Lafcadio's stay in London lasted a year; an imagination such as his lives an eternity in a year. A veil of mystery overhangs the period intervening between this and his arrival in America which I have in vain endeavoured to penetrate.

Mr. Milton Bronner, in his preface to the "Letters from the Raven," alludes to the "travel-stained, poverty-burdened lad of nineteen, who had 'run away from a Monastery in Wales,' and who still had part of his monk's garb for clothing."

In writing Hearn's biography, it is always well to remember his tendency to embroider upon the drab background of fact. Mrs. Koizumi, his widow, told us in Japan that when applying for an appointment, as professor at the Waseda University, her husband informed the officials that he had been educated in England and Ireland, "also some time in France." His brother, Daniel James, at present a farmer at St. Louis, Michigan, says that he knows Lafcadio to have been for some time at college in France, and Mr. Joseph Tunison, his intimate friend at Cincinnati, states that Lafcadio, when talking of his later childhood and youth, referred to Ireland, England, and "some time at school in France." Hitherto it has been a task of no difficulty to trace the inmates of Roman Catholic colleges abroad, it having been customary to keep records of the name of every inmate and student of each college, but since the breaking up of the religious houses in France, many of these records have been lost or destroyed.

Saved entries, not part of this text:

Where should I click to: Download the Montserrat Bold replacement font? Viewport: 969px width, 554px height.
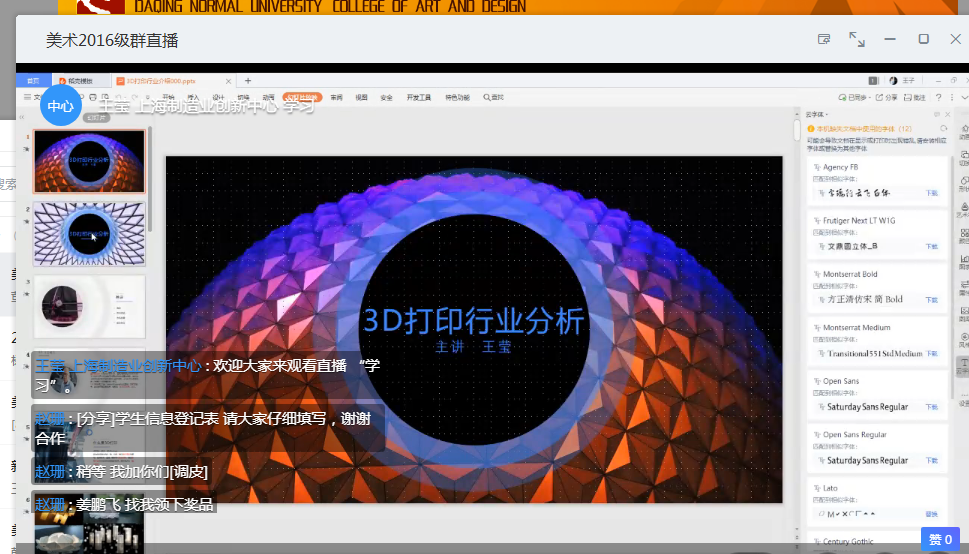coord(931,299)
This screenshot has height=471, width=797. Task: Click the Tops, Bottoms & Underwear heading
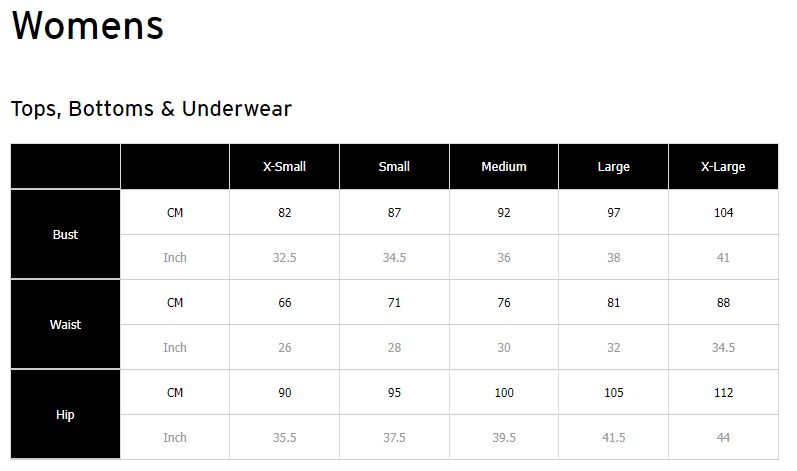[151, 109]
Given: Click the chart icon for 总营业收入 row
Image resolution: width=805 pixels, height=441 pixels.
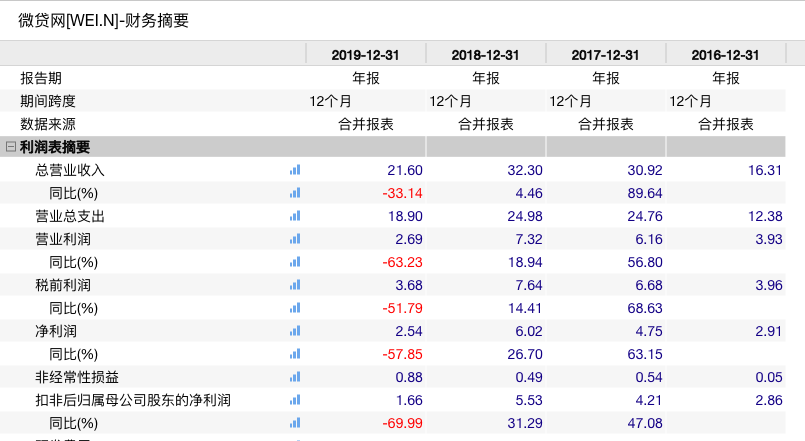Looking at the screenshot, I should [295, 170].
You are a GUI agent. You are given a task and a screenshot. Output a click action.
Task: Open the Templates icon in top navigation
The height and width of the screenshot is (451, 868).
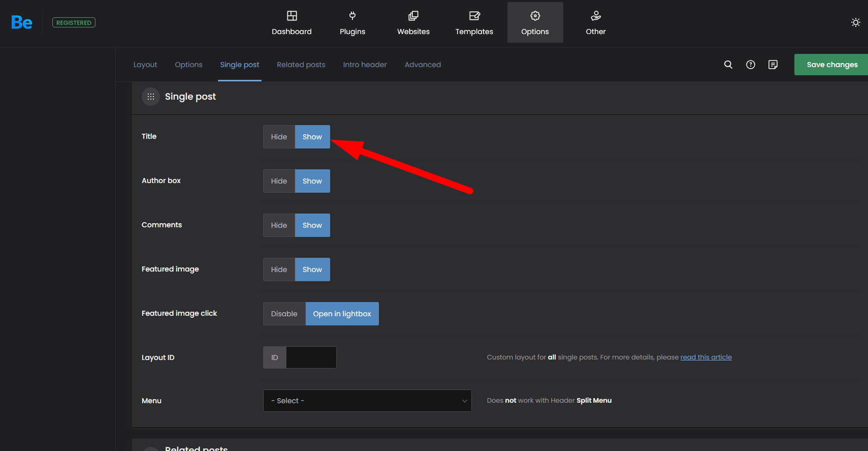pyautogui.click(x=474, y=16)
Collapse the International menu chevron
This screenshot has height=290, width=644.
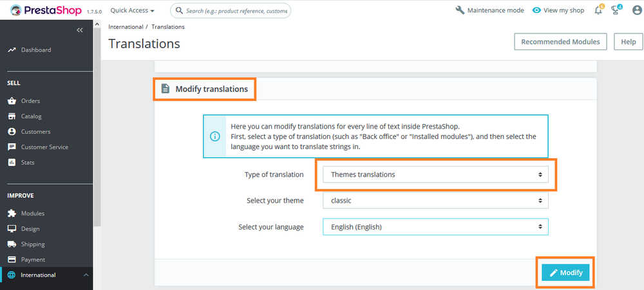pyautogui.click(x=86, y=275)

Strong internal evidence, which it is unnecessary to quote here, leads to the conclusion that he was delivered, as a scapegrace and good-for-nothing, into the charge of the ecclesiastics at the Roman Catholic institution of the Petits Précepteurs at Yvetot, near Rouen. Finding their methods of calling sinners to repentance unendurable, he took the key of the fields, and made a bolt of it. If, as we imagine, he went to Paris, he most certainly did not reveal himself to his Uncle Richard, who was living there at the time.